Collected data entries:

▼▼▼

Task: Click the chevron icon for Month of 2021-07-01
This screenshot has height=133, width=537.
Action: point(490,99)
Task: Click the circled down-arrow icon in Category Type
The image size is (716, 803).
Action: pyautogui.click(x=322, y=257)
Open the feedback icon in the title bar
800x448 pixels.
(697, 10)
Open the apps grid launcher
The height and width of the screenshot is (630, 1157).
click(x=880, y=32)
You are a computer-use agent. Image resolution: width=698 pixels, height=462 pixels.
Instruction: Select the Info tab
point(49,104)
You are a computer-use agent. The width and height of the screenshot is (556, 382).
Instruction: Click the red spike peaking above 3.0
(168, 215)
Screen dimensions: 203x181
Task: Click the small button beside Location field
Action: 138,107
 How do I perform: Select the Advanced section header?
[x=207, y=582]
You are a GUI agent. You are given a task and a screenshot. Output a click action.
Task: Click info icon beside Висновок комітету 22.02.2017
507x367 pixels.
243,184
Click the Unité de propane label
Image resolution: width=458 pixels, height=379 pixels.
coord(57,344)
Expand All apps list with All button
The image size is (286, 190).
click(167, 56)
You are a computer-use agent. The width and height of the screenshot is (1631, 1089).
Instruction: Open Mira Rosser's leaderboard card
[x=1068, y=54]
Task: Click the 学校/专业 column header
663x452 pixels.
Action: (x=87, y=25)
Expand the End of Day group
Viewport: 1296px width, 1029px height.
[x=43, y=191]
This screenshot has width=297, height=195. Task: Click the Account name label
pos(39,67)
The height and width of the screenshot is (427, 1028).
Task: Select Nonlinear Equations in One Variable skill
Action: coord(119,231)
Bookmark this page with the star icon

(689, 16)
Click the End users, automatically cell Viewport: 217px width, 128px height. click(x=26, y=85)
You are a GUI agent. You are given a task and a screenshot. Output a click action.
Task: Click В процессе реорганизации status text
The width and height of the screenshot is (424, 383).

▲▲▲

Would you mind giving all the records again exactly?

Task: Click the chevron icon for Month of 2021-07-01
This screenshot has height=133, width=537.
Action: point(490,99)
Task: Click the circled down-arrow icon in Category Type
The image size is (716, 803).
Action: pyautogui.click(x=322, y=257)
Open the feedback icon in the title bar
800x448 pixels.
(697, 10)
Open the apps grid launcher
The height and width of the screenshot is (630, 1157).
click(x=880, y=32)
You are a computer-use agent. Image resolution: width=698 pixels, height=462 pixels.
Instruction: Select the Info tab
point(49,104)
You are a computer-use agent. The width and height of the screenshot is (556, 382).
Instruction: Click the red spike peaking above 3.0
(168, 215)
Screen dimensions: 203x181
Task: Click the small button beside Location field
Action: 138,107
 How do I perform: Select the Advanced section header?
[x=207, y=582]
You are a GUI agent. You are given a task and a screenshot. Output a click action.
Task: Click info icon beside Висновок комітету 22.02.2017
507x367 pixels.
243,184
Click the Unité de propane label
Image resolution: width=458 pixels, height=379 pixels.
coord(57,344)
Expand All apps list with All button
The image size is (286, 190).
click(167, 56)
You are a computer-use agent. The width and height of the screenshot is (1631, 1089).
Instruction: Open Mira Rosser's leaderboard card
[x=1068, y=54]
Task: Click the 学校/专业 column header
663x452 pixels.
Action: (x=87, y=25)
Expand the End of Day group
Viewport: 1296px width, 1029px height.
[x=43, y=191]
This screenshot has width=297, height=195. Task: Click the Account name label
pos(39,67)
The height and width of the screenshot is (427, 1028).
Task: Select Nonlinear Equations in One Variable skill
Action: coord(119,231)
Bookmark this page with the star icon

(689, 16)
Click the End users, automatically cell Viewport: 217px width, 128px height. click(x=26, y=85)
You are a GUI agent. You are given a task and a screenshot. Output a click action.
Task: Click В процессе реорганизации status text
The width and height of the screenshot is (424, 383).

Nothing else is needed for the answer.